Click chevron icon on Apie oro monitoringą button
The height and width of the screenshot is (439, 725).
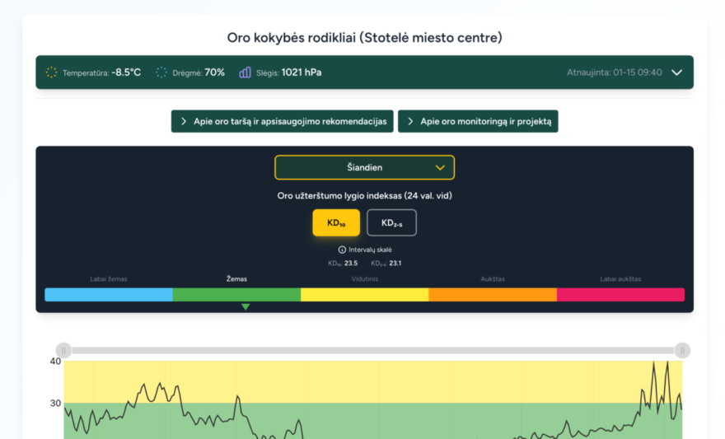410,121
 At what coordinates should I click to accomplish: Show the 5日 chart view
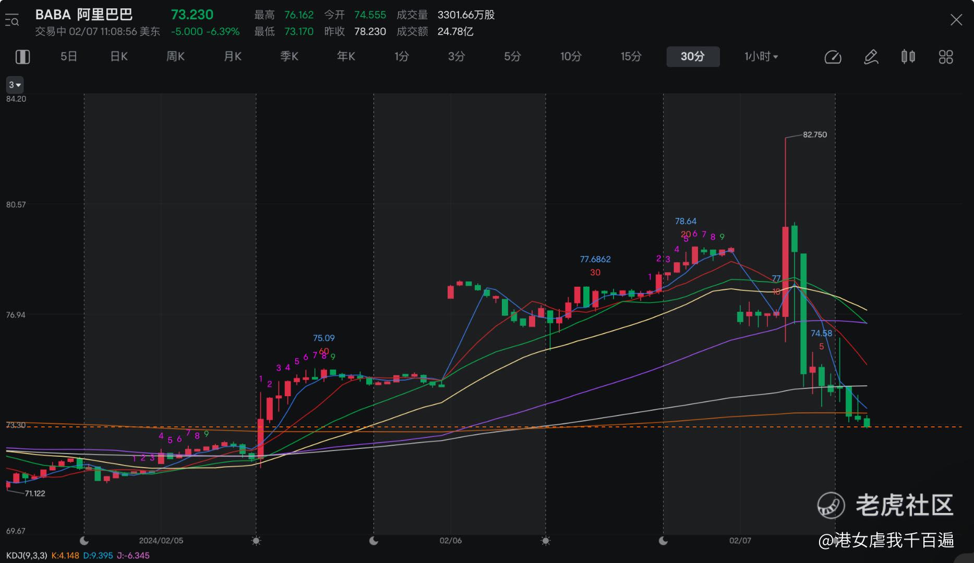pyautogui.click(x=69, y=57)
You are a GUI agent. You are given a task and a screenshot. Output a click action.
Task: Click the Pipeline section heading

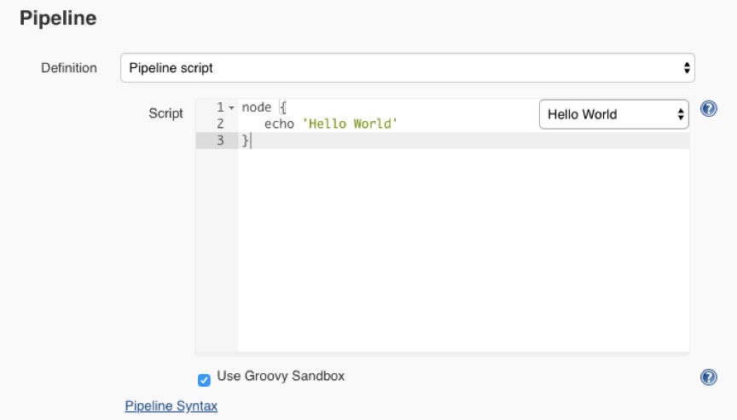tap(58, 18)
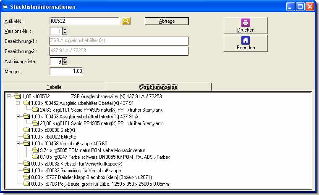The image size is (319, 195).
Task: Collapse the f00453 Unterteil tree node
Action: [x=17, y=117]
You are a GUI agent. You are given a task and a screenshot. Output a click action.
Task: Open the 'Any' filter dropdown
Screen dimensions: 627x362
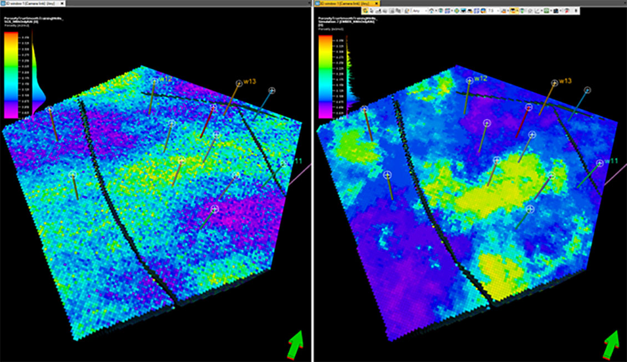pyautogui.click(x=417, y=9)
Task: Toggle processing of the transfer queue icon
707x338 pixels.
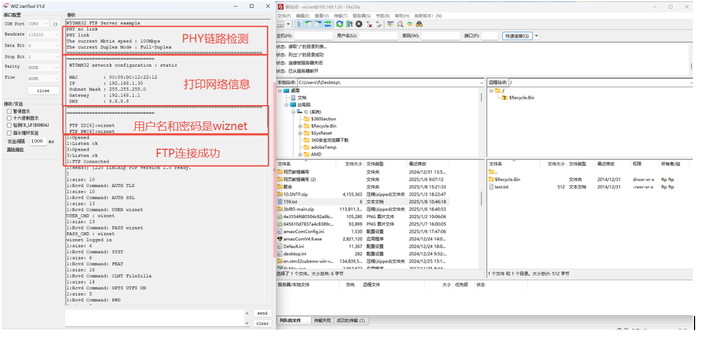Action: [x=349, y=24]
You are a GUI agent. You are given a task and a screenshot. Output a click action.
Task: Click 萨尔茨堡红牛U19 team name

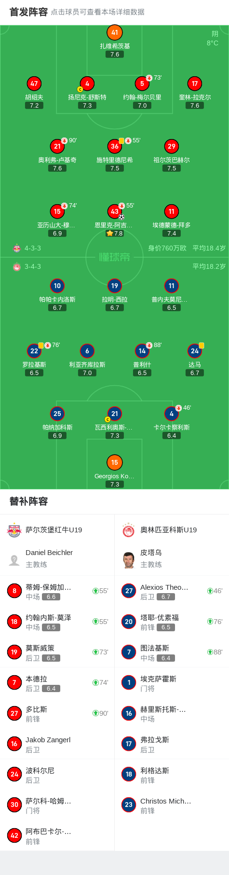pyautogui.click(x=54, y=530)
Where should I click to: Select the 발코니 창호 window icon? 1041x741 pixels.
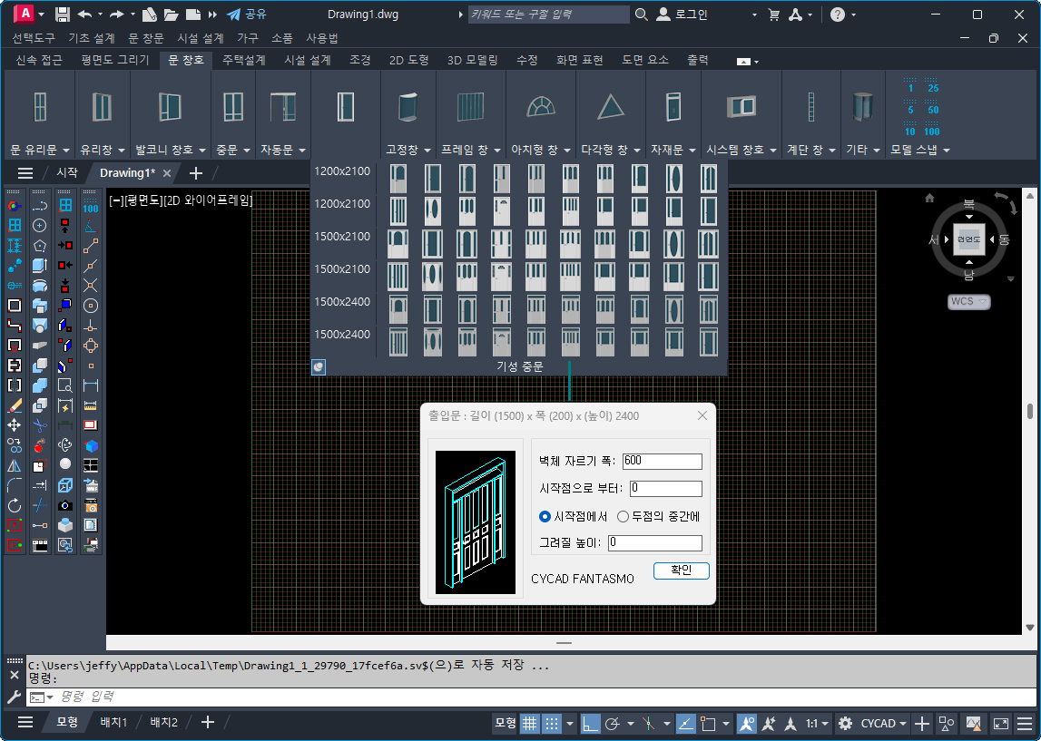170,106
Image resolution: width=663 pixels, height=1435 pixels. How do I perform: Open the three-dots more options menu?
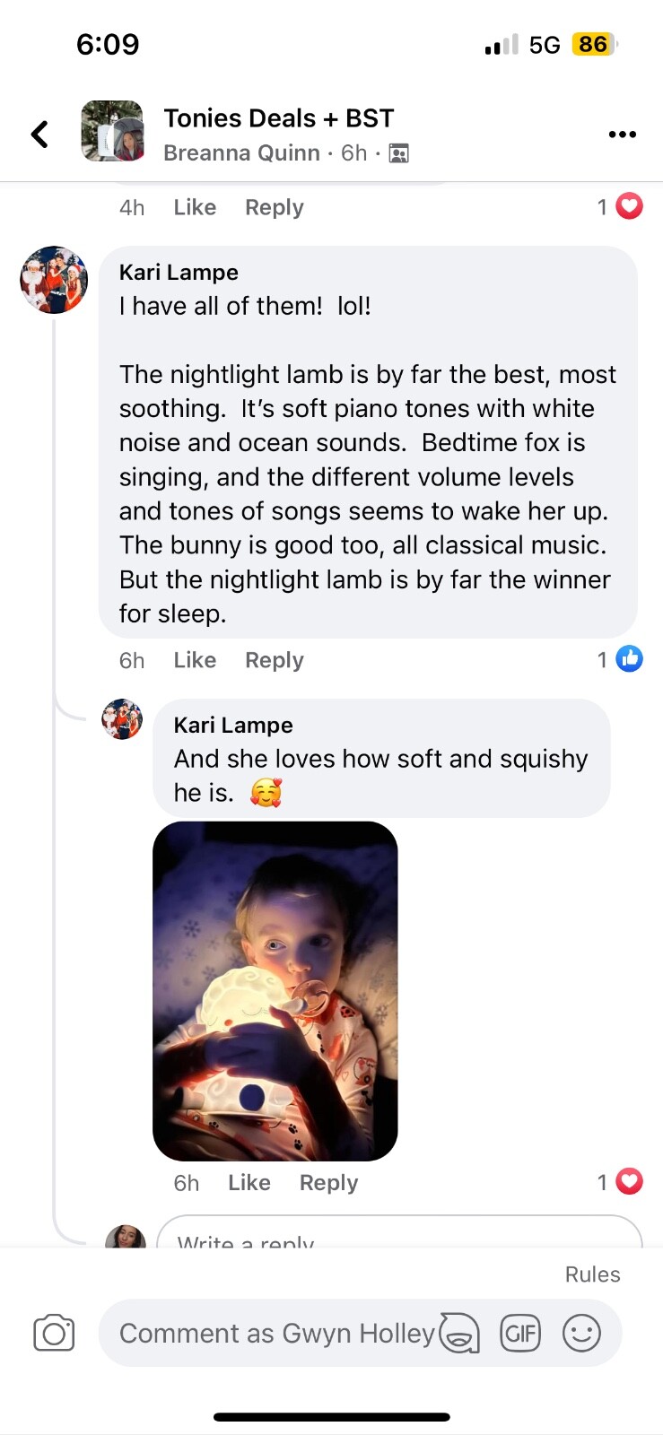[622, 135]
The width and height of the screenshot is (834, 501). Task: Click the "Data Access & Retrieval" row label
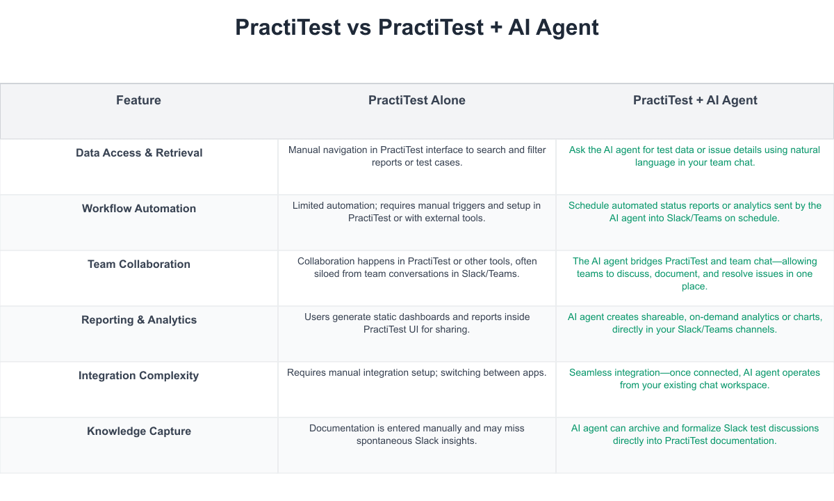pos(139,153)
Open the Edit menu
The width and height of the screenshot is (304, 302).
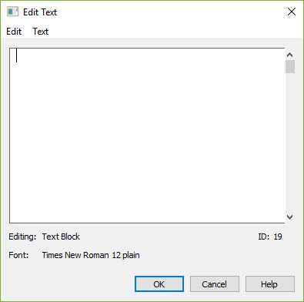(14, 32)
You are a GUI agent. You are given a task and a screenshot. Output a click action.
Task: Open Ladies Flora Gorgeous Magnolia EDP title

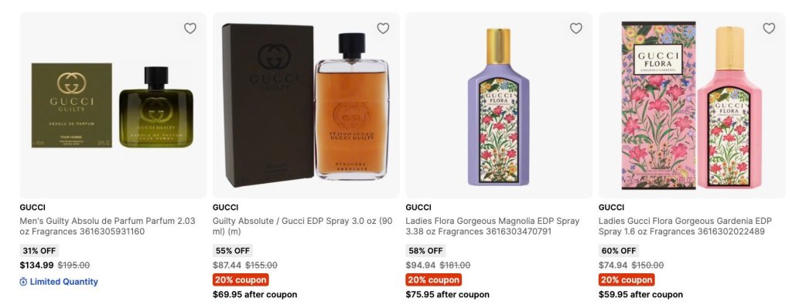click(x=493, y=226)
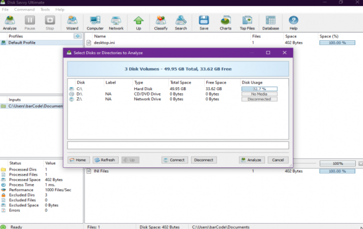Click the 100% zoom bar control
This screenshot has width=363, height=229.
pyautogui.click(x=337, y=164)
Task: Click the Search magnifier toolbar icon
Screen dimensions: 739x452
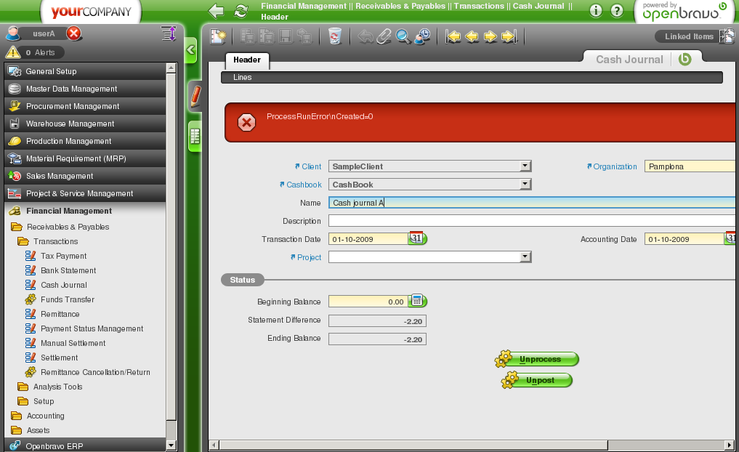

==*==

**Exercise instructions:** Copy each record exactly. Leave any images out of the copy.

**Reply to the exercise:**
Click chevron icon on Apie oro monitoringą button
The height and width of the screenshot is (439, 725).
410,121
 At what coordinates should I click to accomplish: Show the 5日 chart view
pyautogui.click(x=69, y=57)
You are a GUI agent. You are given a task and a screenshot. Output a click action.
Task: Click the Pipeline section heading

tap(58, 18)
The image size is (319, 195).
Task: Collapse the f00453 Unterteil tree node
Action: [x=17, y=117]
You are a GUI agent. You are given a task and a screenshot. Output a click action.
Task: Open the 'Any' filter dropdown
Screen dimensions: 627x362
pyautogui.click(x=417, y=9)
Task: Toggle processing of the transfer queue icon
707x338 pixels.
Action: [x=349, y=24]
You are a GUI agent. You are given a task and a screenshot. Output a click action.
Task: Click 萨尔茨堡红牛U19 team name

pyautogui.click(x=54, y=530)
Where should I click to: Select the 발코니 창호 window icon? 1041x741 pixels.
170,106
Image resolution: width=663 pixels, height=1435 pixels. How do I perform: Open the three-dots more options menu?
[622, 135]
The width and height of the screenshot is (834, 501). Task: Click the "Data Access & Retrieval" row label
pos(139,153)
Open the Edit menu
The width and height of the screenshot is (304, 302).
(14, 32)
You are a GUI agent. You are given a task and a screenshot. Output a click action.
Task: Open Ladies Flora Gorgeous Magnolia EDP title

click(x=493, y=226)
Click the 100% zoom bar control
This screenshot has width=363, height=229.
pyautogui.click(x=337, y=164)
Task: Click the Search magnifier toolbar icon
Screen dimensions: 739x452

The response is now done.